▶ [EXTRACT]
Maths instantaneous rate of change

[Alexmcom]

The equation M(t)=12-0.2t^2 is my parobola equation.


It's asking me to find the instantaneous rate of change using the first principles method at exactly 6 seconds.


SO i use the formula (f+h)-f(x)/H


I start with 12-0.2(6)^2=4.8

Next I plug in 12-0.2(6+h)(6+h)

Which equals 36+12h+h^2. I multiply all 3 which gives me -7.2-2.4h-0.2h^2


So I got this left: 12-7.2-2.4-0.2h^2 - (-4.8)/H


I eradicate 12 and negative 7.2 with -4.8 which leaves me with -2.4h-0.2h^2/h


I eradicate the H exponents and im left with -2.4-0.2h

I plug in 0 for the h exponents and im left with -2.4.

is this correct?

 

[Deleted member 4993]

The equation M(t)=12-0.2t^2 is my parobola equation.


It's asking me to find the instantaneous rate of change using the first principles method at exactly 6 seconds.


SO i use the formula (f+h)-f(x)/H


I start with 12-0.2(6)^2=4.8

Next I plug in 12-0.2(6+h)(6+h)

Which equals 36+12h+h^2. I multiply all 3 which gives me -7.2-2.4h-0.2h^2


So I got this left: 12-7.2-2.4-0.2h^2 - (-4.8)/H


I eradicate 12 and negative 7.2 with -4.8 which leaves me with -2.4h-0.2h^2/h


I eradicate the H exponents and im left with -2.4-0.2h

I plug in 0 for the h exponents and im left with -2.4.

is this correct?

Correct

 

[Bob Brown MSEE]

The equation M(t)=12-0.2t^2 is my parabola equation.

▶ [DATA EXCERPT]
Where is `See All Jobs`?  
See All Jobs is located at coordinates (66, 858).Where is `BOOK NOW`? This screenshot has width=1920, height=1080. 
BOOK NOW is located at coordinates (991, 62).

▶ [PROBLEMS AND TASKS]
A: Answer these questions on the forum thread about instantaneous rate of change:
(i) What equation does the first poster give for M(t)?
(ii) At what time is the instantaneous rate of change to be found?
(iii) What one-word reply follows the quoted question in the second post?
B: Pick up the forum thread on instantaneous rate of change and continue it from its last line.
The listing is material separate from the forum thread and unrelated to it.

▶ [ANSWER LIST]
A:
(i) M(t)=12-0.2t^2
(ii) At exactly 6 seconds
(iii) Correct

B:
It's asking me to find the instantaneous rate of change using the first principles method at exactly 6 seconds.

If you have proven that all parabola segments centered on t have the same slope...
Then
M'(6)=(M(12)-M(0))/12
M'(6)=(-16.8-12)/12 = -2.4

 

[Alexmcom]

Thank you guys

 

[stapel]

M(t)=12-0.2t^2 is my parobola equation.

It's asking me to find the instantaneous rate of change using the first principles method at exactly 6 seconds.

SO i use the formula (f+h)-f(x)/H

I start with 12-0.2(6)^2=4.8

Next I plug in 12-0.2(6+h)(6+h)

For full credit, you'll want to state what are the relationship between "H" and (the completely different variable) "h", between "M" and "f", and between "t" and "x". "I'll just use the standard "h" for the limit formulation, and the given variables for the function.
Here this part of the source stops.